Me intriga este negocio de los cromos. Leo que para completar la colección de La Liga hay que invertir al menos seiscientos euros. Recuerdo que cuando yo era pequeña también coleccionaba. Pero nunca fui capaz de terminar nada. Había niños que iban con el taco de cromos repetidos a todas partes y los pasaban a toda velocidad como si fueran avezados jugadores de póker barajando cartas. Se sabían de memoria los cromos que tenían y los que les faltaban. Nunca entendí esa obsesión. Yo ahorraba mis propinas para comprarme o bien patatas fritas o bien libros. O zampaba o leía. Las primeras veces, me hacía gracia desgarrar el paquete de un sobre de cromos, luego perdía interés. Me pasaba con cualquier objeto susceptible de ser coleccionado. Debe de faltarme algún gen, el gen de la coleccionista. Lo único que colecciono son libros. Y ya con eso, tengo la casa a reventar.

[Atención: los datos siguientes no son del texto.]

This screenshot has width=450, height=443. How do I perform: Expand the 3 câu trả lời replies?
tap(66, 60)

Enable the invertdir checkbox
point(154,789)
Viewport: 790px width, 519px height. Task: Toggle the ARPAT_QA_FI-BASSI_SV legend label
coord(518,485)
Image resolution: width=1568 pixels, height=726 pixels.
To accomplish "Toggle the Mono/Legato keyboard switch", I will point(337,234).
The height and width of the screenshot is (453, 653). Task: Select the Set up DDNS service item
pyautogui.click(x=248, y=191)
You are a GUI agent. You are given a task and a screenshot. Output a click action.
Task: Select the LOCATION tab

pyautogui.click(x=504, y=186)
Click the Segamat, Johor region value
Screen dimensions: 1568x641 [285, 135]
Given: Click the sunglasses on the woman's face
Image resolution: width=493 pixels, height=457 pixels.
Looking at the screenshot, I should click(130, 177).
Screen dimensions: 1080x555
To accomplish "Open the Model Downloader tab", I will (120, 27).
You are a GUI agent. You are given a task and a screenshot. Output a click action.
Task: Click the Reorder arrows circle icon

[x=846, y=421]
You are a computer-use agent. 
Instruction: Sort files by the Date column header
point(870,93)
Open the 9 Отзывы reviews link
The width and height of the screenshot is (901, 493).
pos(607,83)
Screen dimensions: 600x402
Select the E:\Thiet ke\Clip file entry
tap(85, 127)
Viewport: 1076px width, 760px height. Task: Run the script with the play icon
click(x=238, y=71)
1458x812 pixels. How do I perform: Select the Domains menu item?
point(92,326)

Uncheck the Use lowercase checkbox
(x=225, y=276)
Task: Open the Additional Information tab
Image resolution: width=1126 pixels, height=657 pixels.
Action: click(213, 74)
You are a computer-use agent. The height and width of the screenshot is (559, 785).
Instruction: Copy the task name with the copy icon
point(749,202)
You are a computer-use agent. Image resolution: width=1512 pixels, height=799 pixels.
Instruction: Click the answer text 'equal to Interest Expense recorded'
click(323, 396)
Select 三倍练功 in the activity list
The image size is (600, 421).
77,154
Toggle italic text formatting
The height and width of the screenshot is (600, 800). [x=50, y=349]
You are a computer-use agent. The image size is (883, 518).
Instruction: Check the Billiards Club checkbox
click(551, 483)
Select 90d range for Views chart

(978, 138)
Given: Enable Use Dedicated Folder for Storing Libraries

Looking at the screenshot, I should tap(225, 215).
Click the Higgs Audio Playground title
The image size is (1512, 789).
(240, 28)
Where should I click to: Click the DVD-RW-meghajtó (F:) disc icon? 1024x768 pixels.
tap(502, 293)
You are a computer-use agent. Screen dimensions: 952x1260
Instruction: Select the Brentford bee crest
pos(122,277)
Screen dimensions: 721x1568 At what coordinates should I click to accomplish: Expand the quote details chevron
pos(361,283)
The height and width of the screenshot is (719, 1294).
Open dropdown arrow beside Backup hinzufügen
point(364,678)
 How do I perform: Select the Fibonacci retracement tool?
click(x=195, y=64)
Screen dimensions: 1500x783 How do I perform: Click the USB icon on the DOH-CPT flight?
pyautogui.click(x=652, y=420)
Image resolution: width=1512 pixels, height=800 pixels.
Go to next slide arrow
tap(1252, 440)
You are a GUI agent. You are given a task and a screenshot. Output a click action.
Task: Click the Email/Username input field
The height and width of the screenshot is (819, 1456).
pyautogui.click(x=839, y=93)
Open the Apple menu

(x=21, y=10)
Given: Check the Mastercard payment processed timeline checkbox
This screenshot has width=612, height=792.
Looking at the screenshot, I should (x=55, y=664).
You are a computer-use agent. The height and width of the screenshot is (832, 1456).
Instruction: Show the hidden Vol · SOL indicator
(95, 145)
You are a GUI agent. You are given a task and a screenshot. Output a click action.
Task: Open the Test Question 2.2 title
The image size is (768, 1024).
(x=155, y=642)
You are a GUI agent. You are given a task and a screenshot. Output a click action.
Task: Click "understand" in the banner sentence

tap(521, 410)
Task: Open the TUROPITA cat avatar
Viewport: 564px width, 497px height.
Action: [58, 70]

Sin embargo, ahora mismo, en este mundo rodeado de pantallas, que a los niños les haga ilusión un cromo me parece un milagro. Hasta lo aplaudo. Que tengan ganas de abrir el sobre, tocar su contenido, leerlo, ordenar los cromos en el álbum… en vez de darle ‘likes’ a un vídeo de Tiktok. Solo por eso, los seiscientos euros que cuesta completar la colección hasta me parecen baratos… A lo mejor, si empiezan coleccionando pedazos de papel, que son los cromos, acabarán coleccionando libros. ¿O eso es mucho desear?